**GOAL OF THE EXERCISE**
Print the following entries exactly as they appear, from the first line to the last.

Rows of pointing data
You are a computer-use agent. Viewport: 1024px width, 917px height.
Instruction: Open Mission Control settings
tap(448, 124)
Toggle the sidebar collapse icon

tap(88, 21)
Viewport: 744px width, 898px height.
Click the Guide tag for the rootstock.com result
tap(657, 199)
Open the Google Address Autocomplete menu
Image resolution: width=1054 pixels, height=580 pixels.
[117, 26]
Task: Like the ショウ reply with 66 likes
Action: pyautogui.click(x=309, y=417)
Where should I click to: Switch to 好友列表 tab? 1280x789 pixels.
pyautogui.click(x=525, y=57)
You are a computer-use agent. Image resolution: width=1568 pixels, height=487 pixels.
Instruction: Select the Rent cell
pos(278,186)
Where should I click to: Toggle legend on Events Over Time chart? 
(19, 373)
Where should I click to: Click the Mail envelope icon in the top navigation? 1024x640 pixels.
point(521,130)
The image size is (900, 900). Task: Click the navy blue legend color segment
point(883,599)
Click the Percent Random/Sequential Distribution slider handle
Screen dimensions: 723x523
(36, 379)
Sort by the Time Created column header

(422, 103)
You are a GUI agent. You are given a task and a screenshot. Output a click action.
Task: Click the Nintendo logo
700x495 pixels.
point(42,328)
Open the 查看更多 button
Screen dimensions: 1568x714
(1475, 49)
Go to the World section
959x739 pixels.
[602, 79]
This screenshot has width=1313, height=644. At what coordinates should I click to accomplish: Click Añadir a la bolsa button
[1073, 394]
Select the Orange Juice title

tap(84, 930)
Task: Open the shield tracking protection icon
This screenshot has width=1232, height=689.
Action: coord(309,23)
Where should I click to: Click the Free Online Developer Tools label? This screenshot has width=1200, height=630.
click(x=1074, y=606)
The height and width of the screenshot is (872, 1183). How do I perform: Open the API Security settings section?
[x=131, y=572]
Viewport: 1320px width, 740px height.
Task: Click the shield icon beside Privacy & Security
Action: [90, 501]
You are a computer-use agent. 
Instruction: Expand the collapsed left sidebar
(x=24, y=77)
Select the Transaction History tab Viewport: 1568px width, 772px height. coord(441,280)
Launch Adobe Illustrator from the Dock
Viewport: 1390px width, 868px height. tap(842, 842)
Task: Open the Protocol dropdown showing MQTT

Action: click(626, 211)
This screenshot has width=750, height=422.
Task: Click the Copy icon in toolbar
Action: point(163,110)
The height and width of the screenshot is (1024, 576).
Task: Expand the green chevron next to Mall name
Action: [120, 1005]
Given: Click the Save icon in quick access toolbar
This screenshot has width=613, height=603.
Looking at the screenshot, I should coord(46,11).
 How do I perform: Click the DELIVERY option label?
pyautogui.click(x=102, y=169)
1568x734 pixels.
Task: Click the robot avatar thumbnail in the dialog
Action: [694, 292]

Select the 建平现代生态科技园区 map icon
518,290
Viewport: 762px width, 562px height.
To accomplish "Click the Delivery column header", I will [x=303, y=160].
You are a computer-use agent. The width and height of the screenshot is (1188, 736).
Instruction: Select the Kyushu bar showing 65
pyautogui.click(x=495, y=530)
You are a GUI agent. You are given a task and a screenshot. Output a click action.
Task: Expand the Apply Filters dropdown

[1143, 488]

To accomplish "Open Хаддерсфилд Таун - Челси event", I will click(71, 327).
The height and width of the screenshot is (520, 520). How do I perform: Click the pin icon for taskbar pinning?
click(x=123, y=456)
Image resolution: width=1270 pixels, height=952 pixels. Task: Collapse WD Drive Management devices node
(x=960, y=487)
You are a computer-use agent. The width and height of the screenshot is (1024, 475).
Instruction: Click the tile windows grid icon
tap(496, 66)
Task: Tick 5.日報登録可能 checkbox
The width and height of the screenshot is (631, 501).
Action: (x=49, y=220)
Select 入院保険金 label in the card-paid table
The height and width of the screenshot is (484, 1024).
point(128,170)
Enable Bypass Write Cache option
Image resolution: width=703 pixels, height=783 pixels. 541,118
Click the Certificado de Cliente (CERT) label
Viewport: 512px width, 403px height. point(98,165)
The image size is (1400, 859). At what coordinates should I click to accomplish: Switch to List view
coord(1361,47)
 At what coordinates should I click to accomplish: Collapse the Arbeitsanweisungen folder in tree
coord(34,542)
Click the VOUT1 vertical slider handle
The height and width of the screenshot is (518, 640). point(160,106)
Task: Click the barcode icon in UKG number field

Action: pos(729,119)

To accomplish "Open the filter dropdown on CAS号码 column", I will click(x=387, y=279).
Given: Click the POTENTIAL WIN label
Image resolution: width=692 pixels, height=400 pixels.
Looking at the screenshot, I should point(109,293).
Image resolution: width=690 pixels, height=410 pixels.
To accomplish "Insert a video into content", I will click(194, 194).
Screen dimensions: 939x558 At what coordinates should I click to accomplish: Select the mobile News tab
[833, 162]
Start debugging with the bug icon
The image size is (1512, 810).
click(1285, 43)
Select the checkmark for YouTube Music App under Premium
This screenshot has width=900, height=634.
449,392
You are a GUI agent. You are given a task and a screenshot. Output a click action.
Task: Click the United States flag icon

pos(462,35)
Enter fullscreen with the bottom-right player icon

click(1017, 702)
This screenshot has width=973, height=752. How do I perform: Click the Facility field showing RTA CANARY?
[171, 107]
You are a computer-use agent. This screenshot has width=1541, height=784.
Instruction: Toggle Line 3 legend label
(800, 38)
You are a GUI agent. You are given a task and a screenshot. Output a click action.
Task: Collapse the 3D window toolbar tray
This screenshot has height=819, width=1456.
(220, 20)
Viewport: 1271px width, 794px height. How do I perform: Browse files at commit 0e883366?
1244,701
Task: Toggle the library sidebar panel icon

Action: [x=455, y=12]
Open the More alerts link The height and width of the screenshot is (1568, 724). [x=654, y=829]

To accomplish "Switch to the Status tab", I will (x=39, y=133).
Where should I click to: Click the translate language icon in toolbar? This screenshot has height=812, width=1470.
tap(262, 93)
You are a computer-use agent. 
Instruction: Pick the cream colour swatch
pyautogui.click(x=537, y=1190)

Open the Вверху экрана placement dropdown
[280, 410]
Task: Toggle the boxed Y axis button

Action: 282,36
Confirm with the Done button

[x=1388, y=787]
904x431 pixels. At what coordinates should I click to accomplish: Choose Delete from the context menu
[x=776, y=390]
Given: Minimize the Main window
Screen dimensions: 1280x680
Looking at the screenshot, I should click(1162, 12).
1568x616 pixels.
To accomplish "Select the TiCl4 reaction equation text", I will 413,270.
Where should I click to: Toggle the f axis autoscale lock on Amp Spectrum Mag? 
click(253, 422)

**THE SOLUTION**
You are a computer-use agent. Viewport: 1024px width, 917px height.
Instruction: Open Mission Control settings
tap(448, 124)
Toggle the sidebar collapse icon

tap(88, 21)
Viewport: 744px width, 898px height.
Click the Guide tag for the rootstock.com result
tap(657, 199)
Open the Google Address Autocomplete menu
Image resolution: width=1054 pixels, height=580 pixels.
[117, 26]
Task: Like the ショウ reply with 66 likes
Action: pyautogui.click(x=309, y=417)
Where should I click to: Switch to 好友列表 tab? 1280x789 pixels.
pyautogui.click(x=525, y=57)
You are a computer-use agent. Image resolution: width=1568 pixels, height=487 pixels.
Instruction: Select the Rent cell
pos(278,186)
Where should I click to: Toggle legend on Events Over Time chart? 
(19, 373)
Where should I click to: Click the Mail envelope icon in the top navigation? 1024x640 pixels.
point(521,130)
The image size is (900, 900). Task: Click the navy blue legend color segment
point(883,599)
Click the Percent Random/Sequential Distribution slider handle
Screen dimensions: 723x523
(36, 379)
Sort by the Time Created column header

(422, 103)
You are a GUI agent. You are given a task and a screenshot. Output a click action.
Task: Click the Nintendo logo
700x495 pixels.
point(42,328)
Open the 查看更多 button
Screen dimensions: 1568x714
(1475, 49)
Go to the World section
959x739 pixels.
[602, 79]
This screenshot has width=1313, height=644. At what coordinates should I click to accomplish: Click Añadir a la bolsa button
[1073, 394]
Select the Orange Juice title

tap(84, 930)
Task: Open the shield tracking protection icon
This screenshot has width=1232, height=689.
Action: coord(309,23)
Where should I click to: Click the Free Online Developer Tools label? This screenshot has width=1200, height=630.
click(x=1074, y=606)
The height and width of the screenshot is (872, 1183). How do I perform: Open the API Security settings section?
[x=131, y=572]
Viewport: 1320px width, 740px height.
Task: Click the shield icon beside Privacy & Security
Action: [90, 501]
You are a computer-use agent. 
Instruction: Expand the collapsed left sidebar
(x=24, y=77)
Select the Transaction History tab Viewport: 1568px width, 772px height. coord(441,280)
Launch Adobe Illustrator from the Dock
Viewport: 1390px width, 868px height. tap(842, 842)
Task: Open the Protocol dropdown showing MQTT

Action: click(626, 211)
This screenshot has width=750, height=422.
Task: Click the Copy icon in toolbar
Action: point(163,110)
The height and width of the screenshot is (1024, 576).
Task: Expand the green chevron next to Mall name
Action: [120, 1005]
Given: Click the Save icon in quick access toolbar
This screenshot has width=613, height=603.
Looking at the screenshot, I should coord(46,11).
 How do I perform: Click the DELIVERY option label?
pyautogui.click(x=102, y=169)
1568x734 pixels.
Task: Click the robot avatar thumbnail in the dialog
Action: [694, 292]

Select the 建平现代生态科技园区 map icon
518,290
Viewport: 762px width, 562px height.
To accomplish "Click the Delivery column header", I will [x=303, y=160].
You are a computer-use agent. The width and height of the screenshot is (1188, 736).
Instruction: Select the Kyushu bar showing 65
pyautogui.click(x=495, y=530)
You are a GUI agent. You are given a task and a screenshot. Output a click action.
Task: Expand the Apply Filters dropdown

[1143, 488]

To accomplish "Open Хаддерсфилд Таун - Челси event", I will click(71, 327).
The height and width of the screenshot is (520, 520). How do I perform: Click the pin icon for taskbar pinning?
click(x=123, y=456)
Image resolution: width=1270 pixels, height=952 pixels. Task: Collapse WD Drive Management devices node
(x=960, y=487)
You are a computer-use agent. The width and height of the screenshot is (1024, 475).
Instruction: Click the tile windows grid icon
tap(496, 66)
Task: Tick 5.日報登録可能 checkbox
The width and height of the screenshot is (631, 501).
Action: (x=49, y=220)
Select 入院保険金 label in the card-paid table
The height and width of the screenshot is (484, 1024).
point(128,170)
Enable Bypass Write Cache option
Image resolution: width=703 pixels, height=783 pixels. 541,118
Click the Certificado de Cliente (CERT) label
Viewport: 512px width, 403px height. point(98,165)
The image size is (1400, 859). At what coordinates should I click to accomplish: Switch to List view
coord(1361,47)
 At what coordinates should I click to accomplish: Collapse the Arbeitsanweisungen folder in tree
coord(34,542)
Click the VOUT1 vertical slider handle
The height and width of the screenshot is (518, 640). point(160,106)
Task: Click the barcode icon in UKG number field

Action: pos(729,119)

To accomplish "Open the filter dropdown on CAS号码 column", I will click(x=387, y=279).
Given: Click the POTENTIAL WIN label
Image resolution: width=692 pixels, height=400 pixels.
Looking at the screenshot, I should point(109,293).
Image resolution: width=690 pixels, height=410 pixels.
To accomplish "Insert a video into content", I will click(194, 194).
Screen dimensions: 939x558 At what coordinates should I click to accomplish: Select the mobile News tab
[833, 162]
Start debugging with the bug icon
The image size is (1512, 810).
click(1285, 43)
Select the checkmark for YouTube Music App under Premium
This screenshot has width=900, height=634.
449,392
You are a GUI agent. You are given a task and a screenshot. Output a click action.
Task: Click the United States flag icon

pos(462,35)
Enter fullscreen with the bottom-right player icon

click(1017, 702)
This screenshot has width=973, height=752. How do I perform: Click the Facility field showing RTA CANARY?
[171, 107]
You are a computer-use agent. This screenshot has width=1541, height=784.
Instruction: Toggle Line 3 legend label
(800, 38)
You are a GUI agent. You are given a task and a screenshot. Output a click action.
Task: Collapse the 3D window toolbar tray
This screenshot has height=819, width=1456.
(220, 20)
Viewport: 1271px width, 794px height. How do I perform: Browse files at commit 0e883366?
1244,701
Task: Toggle the library sidebar panel icon

Action: [x=455, y=12]
Open the More alerts link The height and width of the screenshot is (1568, 724). [x=654, y=829]

To accomplish "Switch to the Status tab", I will (x=39, y=133).
Where should I click to: Click the translate language icon in toolbar? This screenshot has height=812, width=1470.
tap(262, 93)
You are a computer-use agent. 
Instruction: Pick the cream colour swatch
pyautogui.click(x=537, y=1190)

Open the Вверху экрана placement dropdown
[280, 410]
Task: Toggle the boxed Y axis button

Action: 282,36
Confirm with the Done button

[x=1388, y=787]
904x431 pixels. At what coordinates should I click to accomplish: Choose Delete from the context menu
[x=776, y=390]
Given: Minimize the Main window
Screen dimensions: 1280x680
Looking at the screenshot, I should click(1162, 12).
1568x616 pixels.
To accomplish "Select the TiCl4 reaction equation text", I will 413,270.
Where should I click to: Toggle the f axis autoscale lock on Amp Spectrum Mag? 
click(253, 422)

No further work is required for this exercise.